Xcel Energy aims to spend $39 billion during the 2024-2028 period. These investments are aimed at strengthening and expanding XEL’s transmission, distribution, electric generation and renewable projects.

The company is reducing coal usage and targets to lower emissions by at least 80% within 2030 and achieve carbon neutrality by 2050.

PPL aims to make investments to strengthen its grid, electricity and gas distribution, electricity transmission and expand renewable generation capacity. It expects a regulated capital investment of $14.3 billion during 2024-2027.

PPL plans to achieve its carbon emission target of 70% and 80% by 2035 and 2040, respectively, from its 2010 level. It will do so through the introduction of new carbon capture technology and the addition of more renewable sources to its generation portfolio. The company also aims to become carbon neutral by 2050.

Dominion Energy has a well-chalked-out long-term capital expenditure plan to strengthen and expand its infrastructure.

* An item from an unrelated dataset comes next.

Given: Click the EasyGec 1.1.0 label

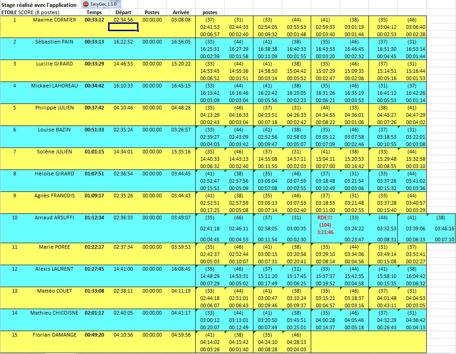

It has plans to invest $11.8 billion in its various segments in 2024 to further strengthen its renewable portfolio.

The company aims to attain net-zero carbon and methane emissions from its electric generation and natural gas infrastructure by 2050. D aims to cut emissions by 70-80% by 2035 from the level of 2005. By 2035, the company also intends to make zero and low-emitting resources accountable for 99% of its electric generation.